Dicho de otra manera mucho más evangélica, si no ayudamos a actuar con decisión en que participamos del "pecado del mundo", según la expresión hondísima del discípulo Juan. Y recordemos a Ignacio: las grandes tentaciones son la riqueza, la vanagloria y sobre todo la soberbia. La riqueza de la pasión pervertida, la vanagloria del deseo consumado, la soberbia del mal ocultado€ y del delito eliminado. Tal vez, por ahí anden los tiros mucho más que por atajos fáciles, que son consecuencia y no causa original de tanta perversión. Vale la pena pensárselo con detención y no menos me atrevo a decir desde un espíritu de oración que nos desnuda ante la conciencia propia y ante el Dios que nos conoce absolutamente. Porque todo esto no solamente tienen que asumirlo los depredadores, tanto ejecutores como encubridores, sino también nosotros, que los censuramos y tenemos que colaborar a cerrar esta tristísima historia.

?Nunca la consagración sacerdotal ha comprometido a los ministros de la Iglesia Católica con responsabilidades fáciles, aunque una sociedad tradicionalmente creyente lo creyera así. Al contrario, siempre se ha tratado de responsabilidades relativas al seguimiento del Buen Pastor que da la vida por sus ovejas, cueste lo que cueste, con la ayuda de Dios. La sociedad, por su parte, es la que es y nuestras ovejas sobreviven en esta concreta sociedad. Habrá que preparar pastores que puedan objetiva y subjetivamente ejercer como tales con tales ovejas y en tal sociedad, sin que una dimensión pueda sustituir jamás a la otra. Pastores en la historia. Preparados para ejercer esa tarea en una realidad evidente, porque la conocemos y tantas veces somos víctimas de sus tentaciones, de sus miserias y hasta de sus falsificados esplendores, Esta es la gran pregunta: ¿qué sacerdotes necesitamos para una misión evangélica con personas concretas en esta sociedad concreta también? Cuanto ayude, póngase en acción. Lo que sobre, seamos capaces de desestimarlo por mucho que cueste. Es el momento de hacerlo. Sin precipitaciones, pero sin pausas temerosas. Abriendo caminos. Tal vez nuevos, desde la valentía que comunica una fe en quien se hizo humano siendo divino. Desde la valentía de la Encarnación.

Sacerdotes seculares y regulares, todos a una, junto a las consagrados/as de todo tipo, tenemos la obligación, precisamente ahora de ofrecernos para que las aguas retornen a su cauce. O puede, para que las aguas encuentren cauces nuevos.
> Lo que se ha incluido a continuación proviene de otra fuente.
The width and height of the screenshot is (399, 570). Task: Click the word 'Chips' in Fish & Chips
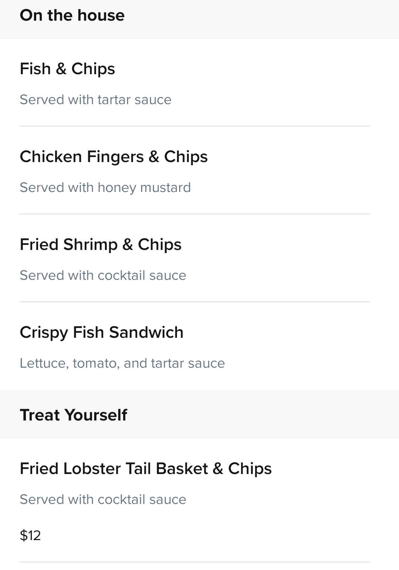[x=93, y=69]
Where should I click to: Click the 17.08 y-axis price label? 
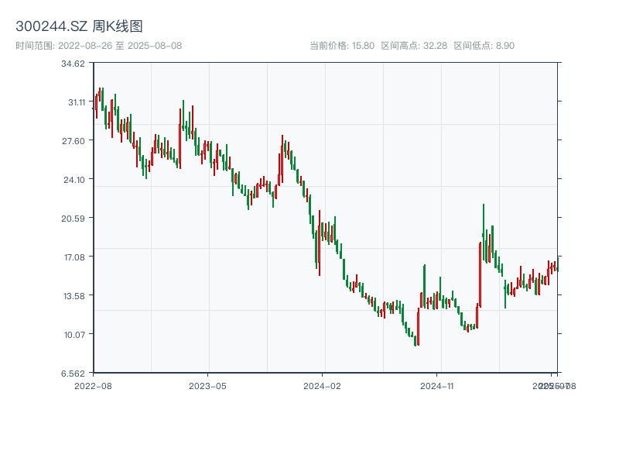[74, 257]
Tengo la seguridad de que Francisco puede comenzar este periodo de innovación evangélica y evangelizadora a pesar de sus declarados enemigos públicos y privados. Tendremos que recuperar, seguramente, ese espíritu interior al que llamamos Espíritu Santo. Sin el nada nos es posible, pero sin renunciar a todas aquellas medidas más humanas e históricas que pueden asustar mucho más y que tienen que ver con la misión personal del sacerdocio al servicio de un Pueblo de Dios que está en una sociedad concreta. Asustarse sin afrontar el peligro es inútil y hasta cobarde. Ya lo dijo primero Juan Pablo y después el mismo Francisco: "No tengáis miedo". Pues eso, desde una fe imperturbable, no lo tengamos.

Las víctimas lo merecen. La Iglesia y la sociedad también. De las palabras a los hechos.